• TO DO
1 - Write out the crop budget text from "The investment summary is" to "and returns spreadsheet." word for word.
2 - According to the crop budget text, where can average national prices for numerous crops be found online?

• DOCUMENT

────────

What are the operating costs or variable costs?

These costs would be incurred only if the crop is produced. These expenses vary from year to year and are easily adjusted by changing practices. Included are costs associated with seeds, irrigation, fertilizers, insecticides and herbicides, and labor. In addition to these costs, some additional operating expenses are:

  • Accounting and legal expenses
  • Fuel, oil, and lube
  • Repairs/maintenance
  • Utilities
  • Interest on operating capital
  • Miscellaneous

Investment summary

The investment summary is a summary of all property used in the enterprise. This consists of all buildings, improvements and equipment, including the house, land, shops and any outbuildings, tools and implements, and perennial establishment costs. Also included on the investment summary spreadsheet are machinery and vehicles, such as tractors and other selfpropelled or power take-off (PTO) equipment, pickups and ATVs. The values entered are used to calculate annual capital recovery (depreciation), annual insurance, annual taxes, annual repairs and annual fuel and lube expenses as a percentage of either the purchase price or the average asset value. The totals are carried to the establishment costs spreadsheet (if applicable) and the costs and returns spreadsheet.

Establishment costs

The establishment costs spreadsheet should be completed next if the crop under consideration is a perennial. Because perennial crops can take several years to establish and yield little or no production, first-year costs are usually much higher and returns are much lower than in subsequent years, resulting in net losses. The net returns for the first year as determined by the establishment costs spreadsheet allow for capitalization of any losses over the duration of the crop life on the investment summary.

What returns can be expected?

Returns can vary by region. Average prices for the crop of interest for any region can be established by consultation with Extension personnel. Average national prices for numerous crops and statewide prices for some crops are available online through the National Agricultural Statistics Services database. These average prices can be used to consider if the desired sales price is within a reasonable range of current pricing.

What if a producer is growing an annual crop and doesn’t have establishment costs?

────────

• SUPPLIED INFORMATION
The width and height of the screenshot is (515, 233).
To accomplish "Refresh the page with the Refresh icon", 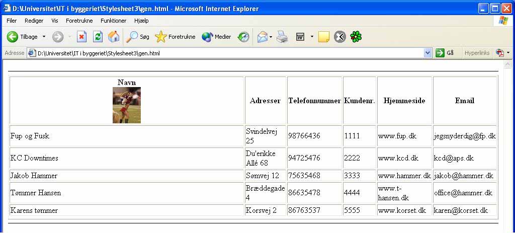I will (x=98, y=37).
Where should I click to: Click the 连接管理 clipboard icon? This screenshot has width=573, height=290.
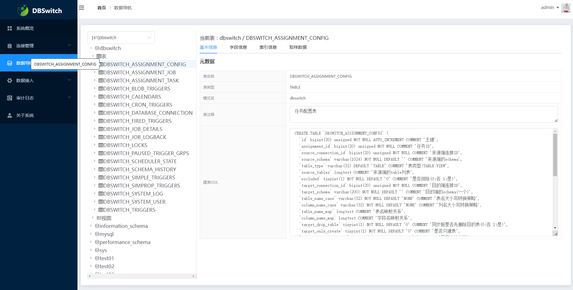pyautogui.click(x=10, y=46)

────────

• ANSWERS
1 -
The investment summary is a summary of all property used in the enterprise. This consists of all buildings, improvements and equipment, including the house, land, shops and any outbuildings, tools and implements, and perennial establishment costs. Also included on the investment summary spreadsheet are machinery and vehicles, such as tractors and other selfpropelled or power take-off (PTO) equipment, pickups and ATVs. The values entered are used to calculate annual capital recovery (depreciation), annual insurance, annual taxes, annual repairs and annual fuel and lube expenses as a percentage of either the purchase price or the average asset value. The totals are carried to the establishment costs spreadsheet (if applicable) and the costs and returns spreadsheet.

2 - Through the National Agricultural Statistics Services database.